The piezoelectric and fatigue behaviour of lead-free BCTZ material

Abstract

Due to the toxicity of lead, there is a demand for lead-free alternatives to PZT that not only have comparable piezoelectric performance but also reliability during long-term application. Due to a high piezoelectric coefficient, BCTZ piezoelectric ceramics have been considered as a promising lead-free alternate piezoelectric material at room temperature range. However, the BCTZ system has not been fully understood and only limited compositions in the system have been synthesised and investigated in the literature. In this thesis seven specifically selected compositions in the BCTZ system are investigated including six new compositions that have not been previously reported.
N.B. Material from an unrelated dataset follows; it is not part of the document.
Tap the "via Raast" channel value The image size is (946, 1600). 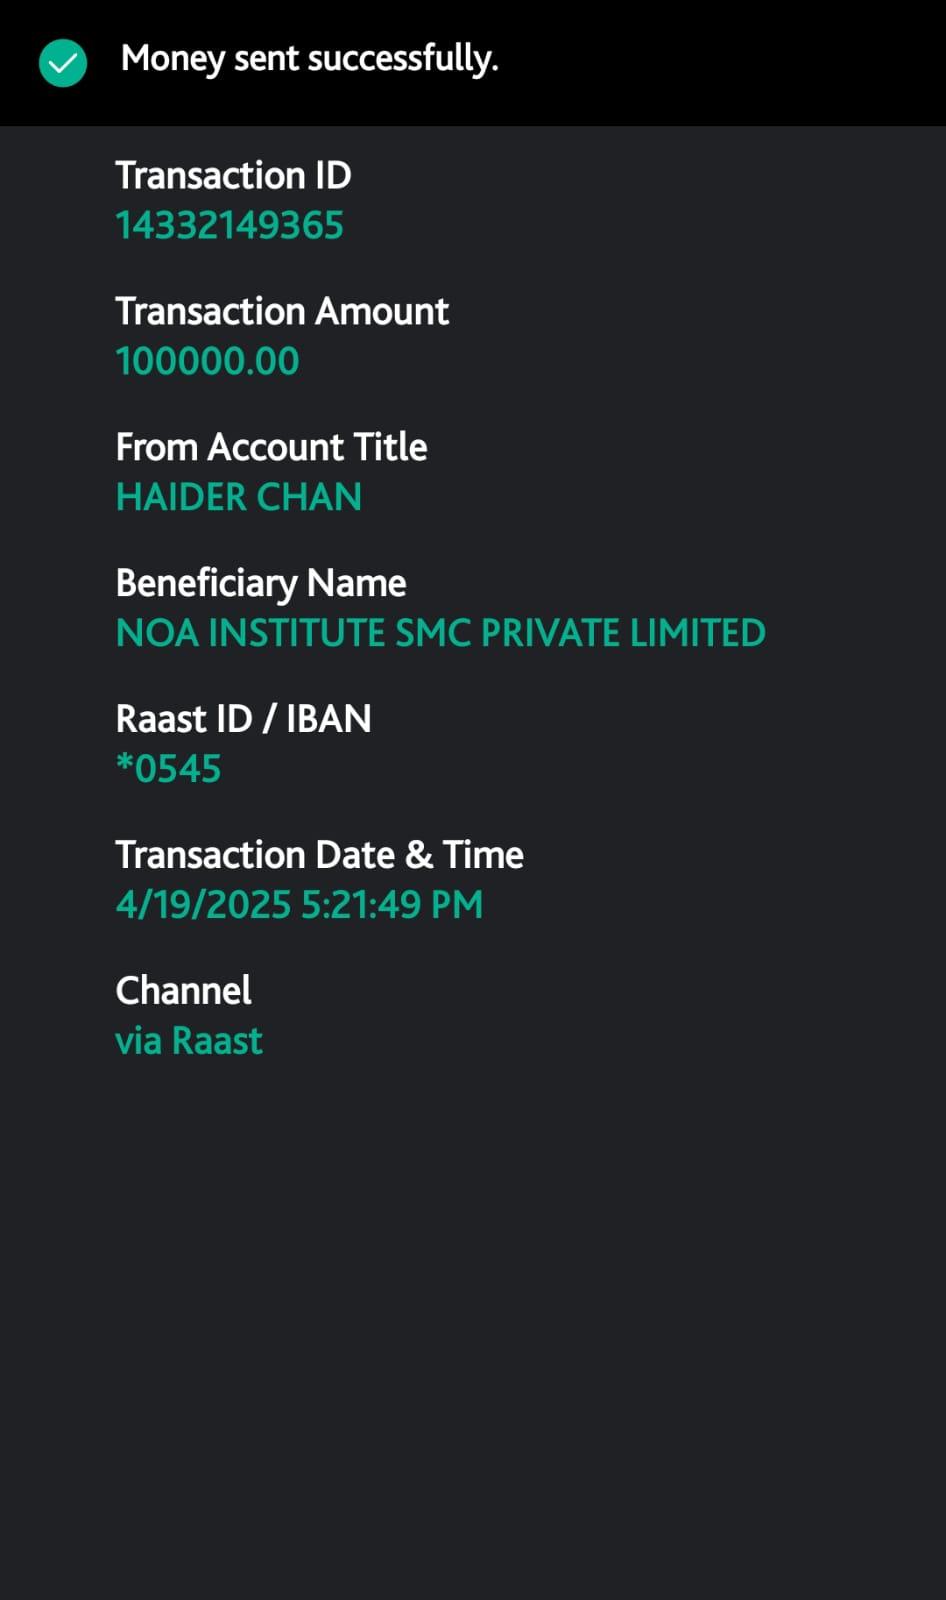(x=189, y=1041)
All six compositions have phase coexistence at room temperature and exhibit high piezoelectric performance. It is found that the phase coexisting temperature can be predicted for each composition, which enables the selection of high performance compositions for different working temperature. For investigation of ageing behaviour, samples were left at poled state up to 36 days and showed a shift of the hysteresis loop along the field direction and development of asymmetry in strain and permittivity hysteresis loop over time. The origin of this ageing behaviour is proposed as the local defect dipoles and the migration of the charged defects to the grain boundaries. The stability of the piezoelectric performance during both unipolar and bipolar cycling is investigated. For unipolar cycling, samples were cycled at 10Hz up to 5x106 cycles. Development of a bias field, offset polarization, and asymmetry in strain and dielectric hysteresis loops are observed during bipolar measurements. These changes are mainly attributed to the migration of charged carriers driven by the unscreened depolarization field at grain boundaries. For bipolar cycling, two compositions with different Ca and Zr doping were cycled at 10 Hz up to approximately 107 cycles. Both investigated compositions exhibited high bipolar fatigue resistance compared to other ceramics reported in the literatures. The high fatigue resistance is originated from the lack of mechanical damage and a weak domain wall pinning effect due to their location in the phase transition region. It was also found that the pore morphology affected the bipolar fatigue behaviour.